Monday, January 14, 2013

St. Jerome and the Lion

St. Jerome and the Lion, from New Haven, Yale University MS Beinecke 317, fols. 20r-21v:


Another rather short Middle English saint's life, St. Jerome and the Lion is primarily a retelling of Aesop's fable of the Lion and the Mouse. In this text, however, it is St. Jerome that heal's the lion's paw, leading to said lion helping the monastery. While there's not much more for me to chew on in regards to the fable itself, and the TEAMS text intro even suggests that this tradition may result from attempts to make an otherwise dreary saint's life more interesting (105), I find the form and terminology of the lion's service to the monastery rather interesting from an economic/labor perspective.

After he is healed, the lion hangs around the monastery as a tame best" (10), but rather than simply taking the animal on as a pet St. Jerome sees a greater purpose in the lion's presence. Specifically, Jerome believes that the lion came not simply for healing "but also for theire profyghte"(12). While the Middle English term "profyghte" can certainly have a wide range of definitions, there is a common connection to the sense of profiting from economic exchange, much like the modern connotation. Furthermore, Jerome promptly puts the lion to work herding the monastery's sole ass (btw, searching google images for "lion" and "ass" together doesn't end the way you necessarily want it to), bringing the donkey back when the monastery has need of it for labor. The lion has thus engaged in a service contract of sorts with the monastery, providing the labor of sheepherding in exchange for the initial tending of its wounded paw and later daily feeding.

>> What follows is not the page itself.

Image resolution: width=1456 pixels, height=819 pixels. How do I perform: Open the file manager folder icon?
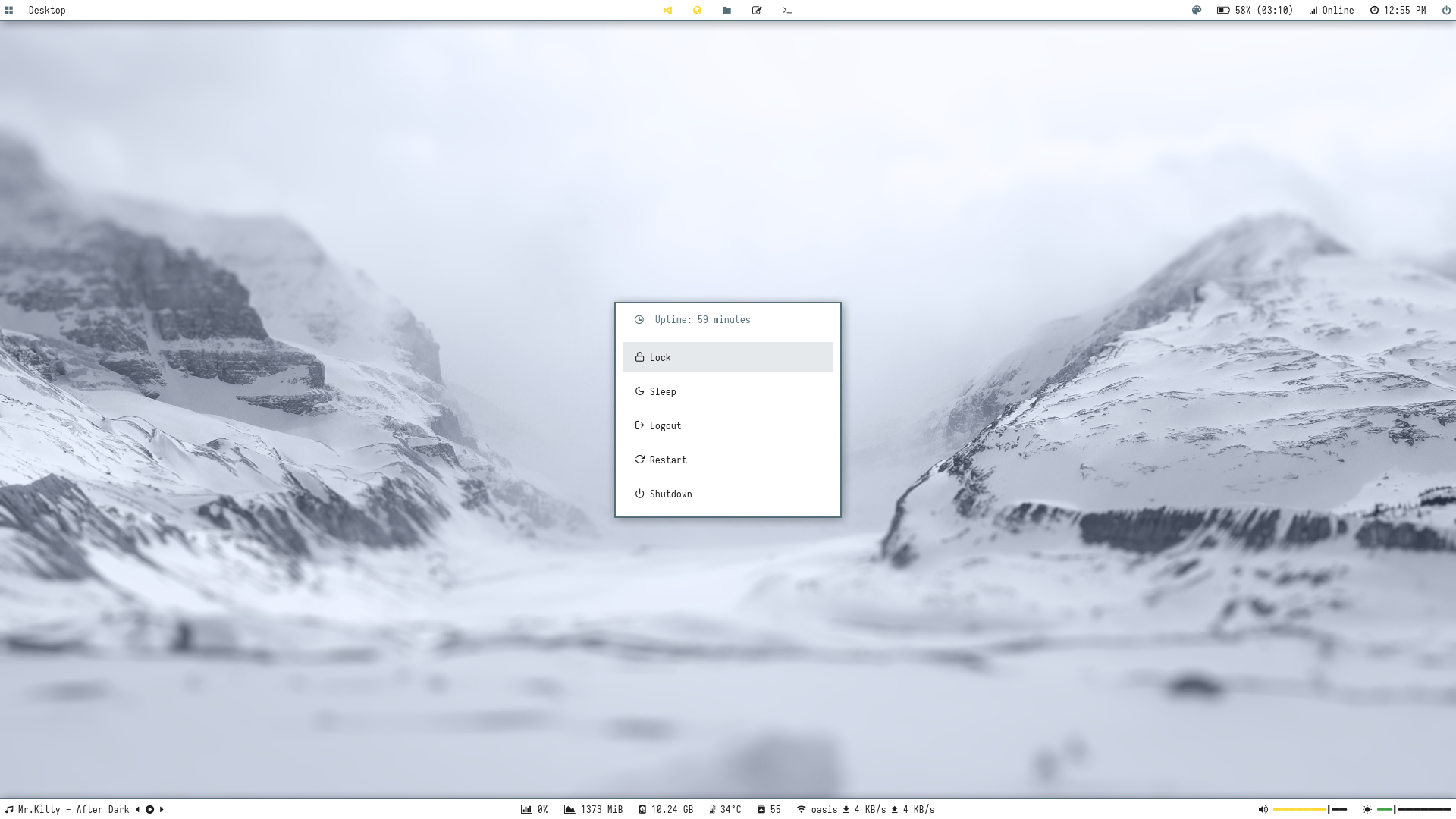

The lion's mutually beneficial labor is disrupted, however, by wandering merchants who, while the lion is taking a nap, "stale the asse and had here forthe with theym" (20-21). The implication that merchants are willing, simply at seeing the opportunity, to steal a beast of burden from the monastery is certainly a pejorative judgment on the profession, tied to the general anti-mercantile perspective of the clergy in the 13th century, but even more so the move by the merchants to capture as much "profyghte" as possible works against the honest labor conducted by both the lion and ass. The lion takes over the ass's labor without complaint until the animal can be recovered, but the suggestion that merchants disrupt labor may tie to some of the issues raised by Diana Wood's book, specifically the move to curtail the various forms of monopolies by merchants who might do such things as hoard and withhold a commodity from the market in order to artificially raise the demand and subsequent prices for that commodity. Such a move is an immoral attempt to gain "profyghte," one that Jerome dismisses in favor for the "mede and rewarde" that is "to be had of Cryst yn Hevyn" (88-89). Profit in and of itself is not a bad thing, as long as one seeks the proper form of reward.